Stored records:
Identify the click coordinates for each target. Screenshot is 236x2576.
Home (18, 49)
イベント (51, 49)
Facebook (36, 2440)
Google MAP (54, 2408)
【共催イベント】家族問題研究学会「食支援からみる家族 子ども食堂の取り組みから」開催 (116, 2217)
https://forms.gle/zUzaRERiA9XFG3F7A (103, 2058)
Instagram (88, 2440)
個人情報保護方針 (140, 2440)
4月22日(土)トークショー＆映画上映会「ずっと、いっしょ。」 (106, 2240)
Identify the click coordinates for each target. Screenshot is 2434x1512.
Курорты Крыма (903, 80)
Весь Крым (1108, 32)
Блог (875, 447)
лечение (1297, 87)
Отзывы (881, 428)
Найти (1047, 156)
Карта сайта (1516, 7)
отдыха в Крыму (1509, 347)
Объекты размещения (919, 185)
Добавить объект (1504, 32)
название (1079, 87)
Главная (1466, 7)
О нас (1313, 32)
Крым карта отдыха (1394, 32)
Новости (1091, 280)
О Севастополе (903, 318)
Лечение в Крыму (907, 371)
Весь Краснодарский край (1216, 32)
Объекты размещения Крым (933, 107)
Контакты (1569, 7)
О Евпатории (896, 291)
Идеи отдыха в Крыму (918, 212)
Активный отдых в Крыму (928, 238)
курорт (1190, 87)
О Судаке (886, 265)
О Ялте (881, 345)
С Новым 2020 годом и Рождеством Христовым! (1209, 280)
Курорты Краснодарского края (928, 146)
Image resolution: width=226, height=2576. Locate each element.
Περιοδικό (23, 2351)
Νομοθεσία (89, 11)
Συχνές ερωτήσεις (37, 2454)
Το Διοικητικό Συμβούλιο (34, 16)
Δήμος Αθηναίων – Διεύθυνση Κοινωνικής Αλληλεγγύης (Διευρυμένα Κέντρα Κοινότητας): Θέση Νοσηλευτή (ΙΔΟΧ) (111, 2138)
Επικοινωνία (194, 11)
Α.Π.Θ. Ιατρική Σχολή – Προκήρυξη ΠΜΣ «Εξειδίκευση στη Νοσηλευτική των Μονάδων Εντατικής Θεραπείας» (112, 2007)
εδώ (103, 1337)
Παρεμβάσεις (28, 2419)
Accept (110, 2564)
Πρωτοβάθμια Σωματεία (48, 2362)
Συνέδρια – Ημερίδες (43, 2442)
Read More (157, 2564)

## EXERCISE PROMPT
In the records above, locate every line with the string "each" and copy it.

## TASK RESPONSE
Identify the click coordinates for each target. Screenshot is 236x2576.
Identify the click coordinates for each target. Screenshot is 2434x1512.
Image resolution: width=226, height=2576. Locate each element.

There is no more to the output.